PART ONE OF A TWO PART SERIES
In the face of recent cutbacks I have often heard it said that philanthropy will have to work harder to fill the gaps. This implies that it might actually be possible for philanthropy to fill that gap. It is a dangerous route to go down. The gap isn’t going to be filled by passing the hat around the usual suspects.
In the UK, the state spends about £400 billion a year on welfare, education and health. Charities involved in these areas attract about £8billion a year in voluntary donations, reduced to £6 billion a year after fundraising costs. It follows that a 1% cut in state spending requires a 66% increase in giving. Since all charities are already doing everything possible simply to maintain the current level of giving, this seems unlikely. We need to be realistic. The charity sector isn’t going to raise any more money, the state sector isn’t going to find any more money to spend either in the form of grants or tax incentives for giving.
The most valuable role of the philanthropic pound is the independence it gives to organisations which enables them to speak out and influence the way issues are dealt with. Since it is not possible for charities to simply fill the funding gap, it would be far better to close the gap by helping the state find ways to achieve the same results on the reduced budget. Put another way; helping the state sector achieve 1% better efficiency is the equivalent of increasing giving by 66%.
Charities have the sector expertise to give a legitimate and valuable input into the debate and in most sectors the interface between state and voluntary sector exists, but if the government is serious about Big Society it should see the role of the voluntary sector as more than merely filling in the gaps, pound for pound, and instead embrace the contribution that the combined experience of the sector can make in improving the efficiency of state spending through innovation and fighting waste. In turn the voluntary sector needs to embrace the notion that its interaction with state should be about more than just financial support for its own programmes.
Charity programme staff work at the coal face, often side by side with the state sector, particularly those charities with large state funded programmes. They are in the best position to see and shed light on the inefficiencies. Rather than sit back in silent bemusement watching government departments squander sums of money representing several years expenditure for their own charity, they should see that they have a responsibility to speak out to improve their sector on both sides of the fence. Some people can be remarkably territorial in their concerns, the rest of us would just like to see the issues addressed effectively and it really doesn’t matter who takes the credit.
There are formal and informal channels of influence, from policy committees involving both state and voluntary sector through to the informal and indirect influence of the press. Charities should always have a role in yapping at the heels of the state to drive change for good; it is quite right that this should incorporate the war on waste. The Peterborough Social Impact Bond, launched by Social Finance in 2010, is probably one of the best examples of how this could work. It looked at the issue of reoffending as a whole and offers the Ministry of Justice a more effective way to spend the existing budget.
As a donor I prefer the idea of my money being used to influence the efficiency of the whole budget, state and voluntary, rather than just topping it up. It is rather depressing to make a donation to a cause, only to hear of examples of waste in the very same sector that completely dwarf the efforts of the charity. I like to know that my donation has been well spent but I am equally keen that my taxes are well spent too.

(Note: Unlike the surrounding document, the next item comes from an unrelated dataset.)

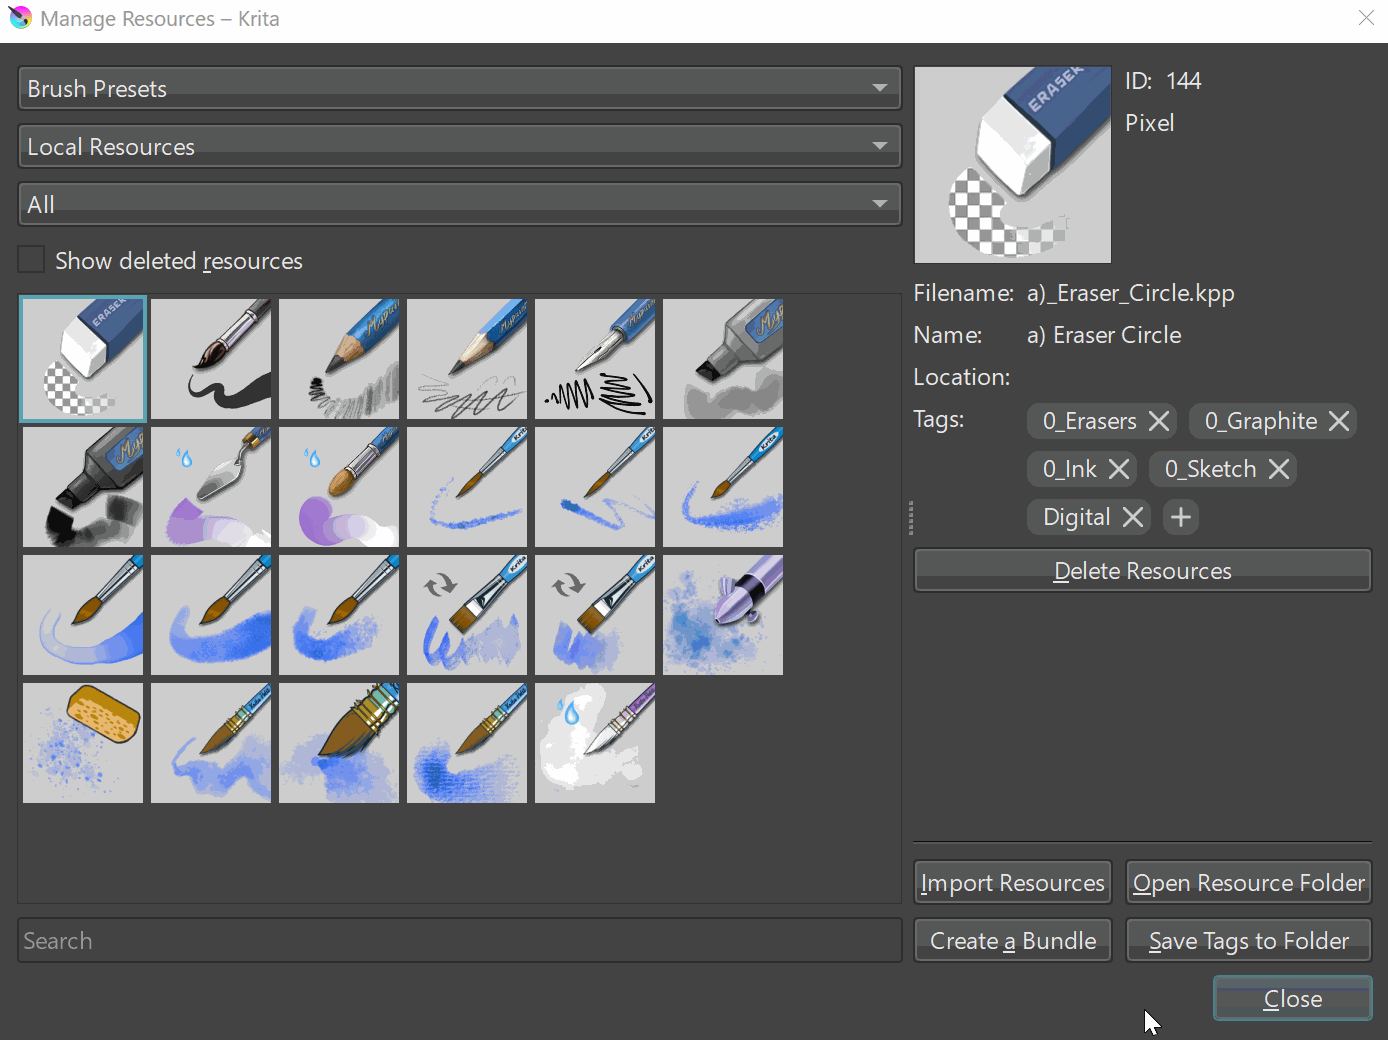Remove the Digital tag
This screenshot has width=1388, height=1040.
point(1133,517)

Perhaps the government should embrace the idea that, wherever charities identify public sector waste which can be addressed, half of the money saved should be given to the charity as an incentive. If the government agreed to that, I would be delighted to fund a unit within a charity responsible for prospecting for public sector waste. In the meantime I hope we will see an increasing range of Social Impact Bonds offering more efficient solutions to social problems.
In the meantime, it is hard to imagine that charities could ever increase annual voluntary fundraising by 66% but it is not hard to imagine that the state sector wastes 2% of its budget.
The Secret Philanthropist is a successful British entrepreneur.